=== Records ===

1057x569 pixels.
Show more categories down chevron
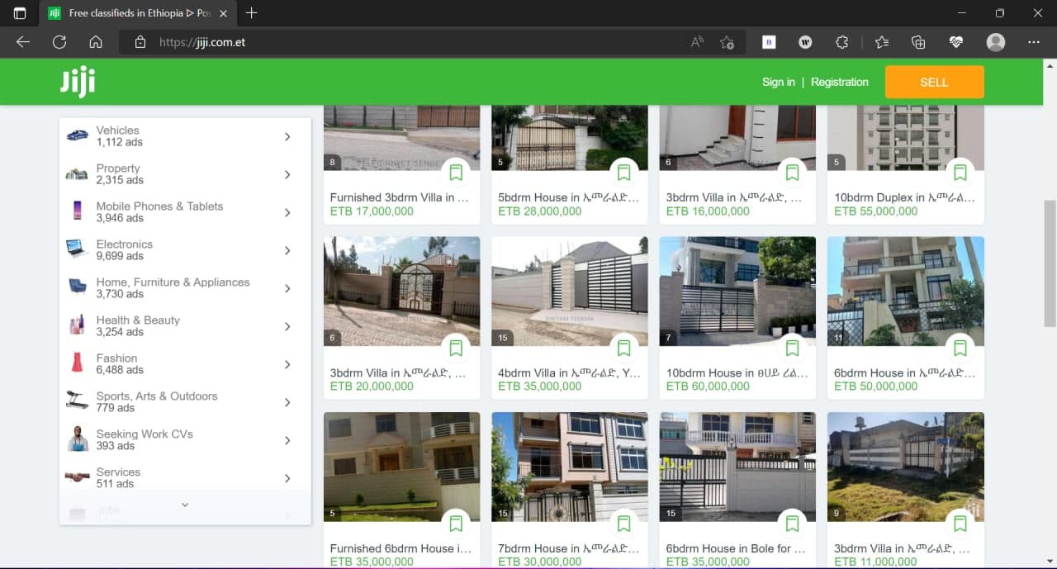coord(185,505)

===
=== Records ===

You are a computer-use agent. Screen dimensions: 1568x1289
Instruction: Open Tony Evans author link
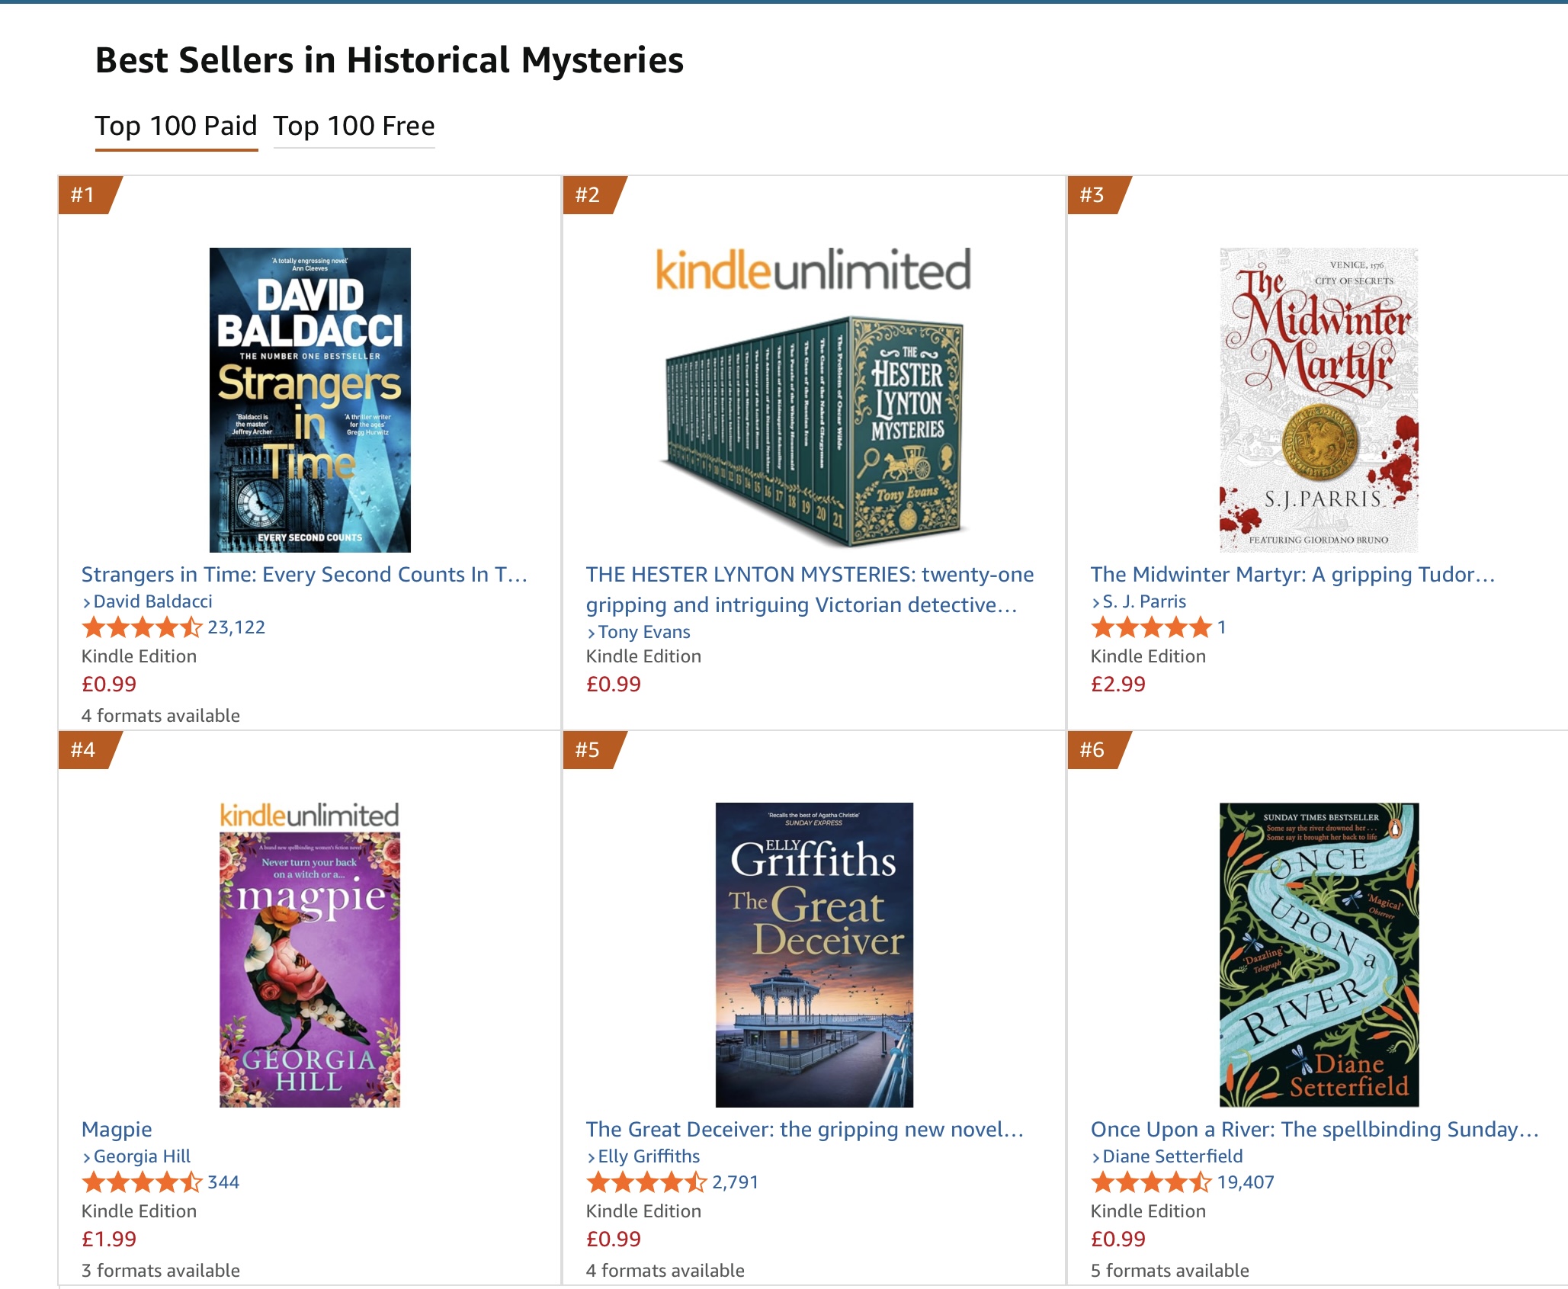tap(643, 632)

===
=== Records ===

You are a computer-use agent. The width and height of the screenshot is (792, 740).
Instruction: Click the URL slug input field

===

[Aim of the task]:
From the data above, give the number of lines that hold "agent", without anything else.

[Task output]:
2